6. Robert Cray, Bad Influence (Hightone 8001) $ 11.99
This was Cray's first album and I still like it. It shows his obvious influence from Magic Sam.
7. Big Joe Turner, Meets The Trumpet Kings (OJC 497) $ 11.99
Originally recorded in the late '70s for Norman Granz's Pablo label this great album features Dizzy Gillespie, Roy Eldridge, Harry "Sweets" Edison and Clark Terry. There's only four cuts on the album so there's lots of solos. Pee Wee Crayton is on guitar but the general vibe is an acoustic jazz feel. Big Joe made a bunch of good records for Pablo around this time a couple of the other good titles include Have No Fear, Joe Turner Is Here (OJC 905) and Life Ain't Easy (OJC 809).
8. Luther "Guitar Jr." Johnson Doin' The Sugar Too (Bullseye 9563) $15.99
Another Magic Sam influenced singer / guitarist.
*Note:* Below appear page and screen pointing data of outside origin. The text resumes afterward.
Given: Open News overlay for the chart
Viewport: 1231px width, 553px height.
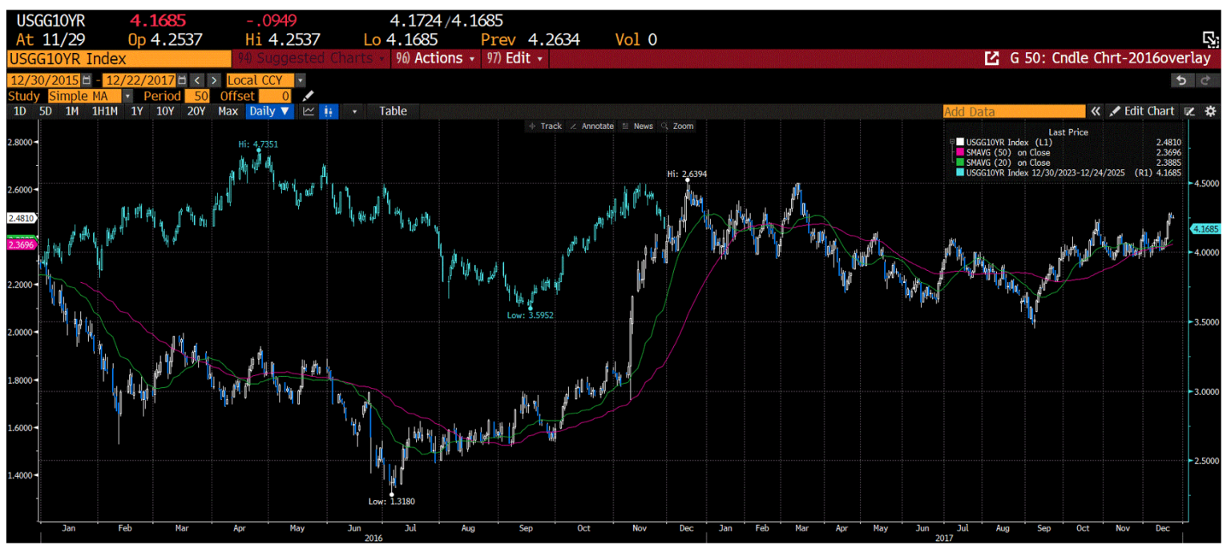Looking at the screenshot, I should click(x=642, y=126).
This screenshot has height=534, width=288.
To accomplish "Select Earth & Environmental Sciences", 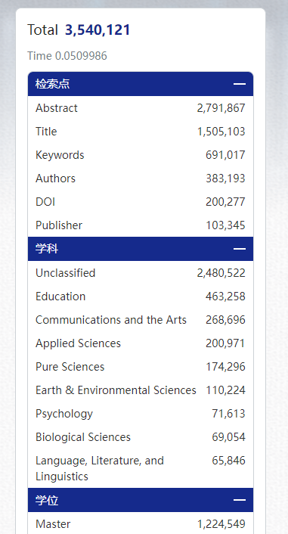I will 141,390.
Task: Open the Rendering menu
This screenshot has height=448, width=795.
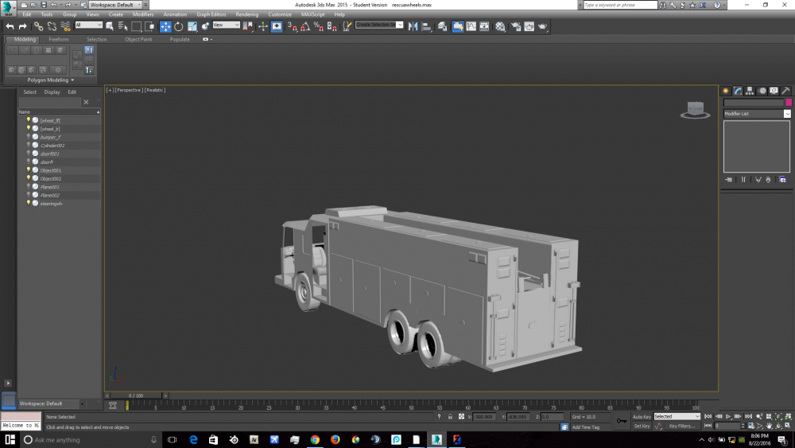Action: pos(246,14)
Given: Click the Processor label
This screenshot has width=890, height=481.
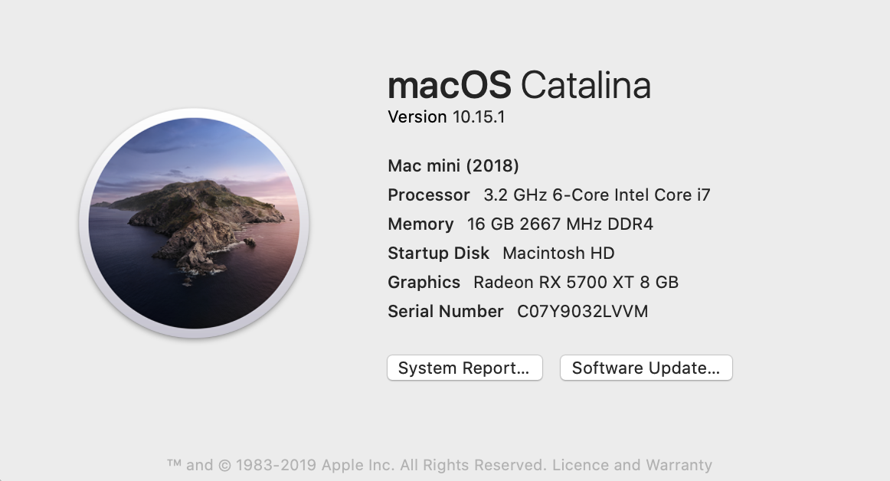Looking at the screenshot, I should [x=429, y=195].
9. Eddie "Cleanhead" Vinson Old Kidney Stew Is Fine (Delmark DD-631) $ 11.99
With T-Bone Walker and Jay McShann. Great songs like "Juice Head Baby", "Somebody Sure Has Got To Go", "Just A Dream" and many others. Like the Joe Turner CD this one also has a jazz feel.
10. B.B. King There Must Be A Better World Somewhere (MCA 27034) $9.99
Nice set, again with a jazz feel, with the aid of David "Fathead" Newman and Hank Crawford. "Born Again Human" stands out.